Задания:
(a) О чем, согласно отрывку о старости и молодости, свидетельствует статистика?
(b) Перепишите из отрывка о старости и молодости без изменений фрагмент начиная со слов «Мы завидуем молодости» и заканчивая словами «шага и дыхания.».

Отрывок:
=======

Для прозы это опыт недостаточно отжатый, со следами душевной сырости; душевное сырье, которое стих трансформирует своими незаменимыми средствами.
______
В старости не следует (по возможности) бояться смерти, потому что из теоретической области смерть перешла в практическую. В старости нельзя жаловаться, потому что кто-нибудь может в самом деле пожалеть… Нельзя опускать руки, потому что в старости это жест чересчур естественный.
Мы завидуем молодости — нет, не ее весельям. Молодость мы испытали в свое время и знаем, как она нерадостна и пустынна. Мы завидуем праву ее на страх, на чужую жалость, на глупость, на слабость и слезы в ночи… Ей можно, потому что где-то, на большой глубине, она не уверена, что все окончательно и всерьез. Неуверенность эта прокладывает тайные, путаные пути даже самоубийству; статистика ведь свидетельствует, что самоубийцы в большинстве своем — молоды.
Вот какие права дарованы юности. Мы же, если хотим жить, должны быть очень бодрыми и гордыми.
Сизая Нева медленно шевелится в своем граните. Легкий ветер над тяжелой водой. Безвозрастный ритм дыхания, шага и дыхания.

=======

Блок данных:
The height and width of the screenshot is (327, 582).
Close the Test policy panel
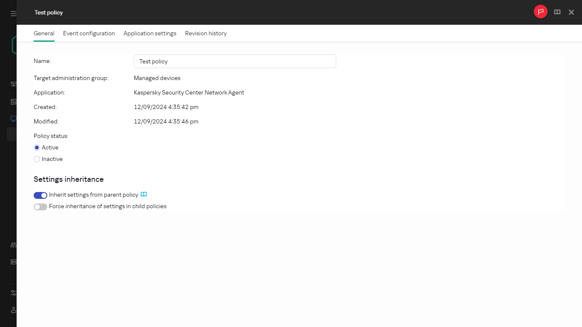coord(571,12)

=======

Ответы по заданиям:
(a) Самоубийцы в большинстве своем молоды.

(b)
Мы завидуем молодости — нет, не ее весельям. Молодость мы испытали в свое время и знаем, как она нерадостна и пустынна. Мы завидуем праву ее на страх, на чужую жалость, на глупость, на слабость и слезы в ночи… Ей можно, потому что где-то, на большой глубине, она не уверена, что все окончательно и всерьез. Неуверенность эта прокладывает тайные, путаные пути даже самоубийству; статистика ведь свидетельствует, что самоубийцы в большинстве своем — молоды.
Вот какие права дарованы юности. Мы же, если хотим жить, должны быть очень бодрыми и гордыми.
Сизая Нева медленно шевелится в своем граните. Легкий ветер над тяжелой водой. Безвозрастный ритм дыхания, шага и дыхания.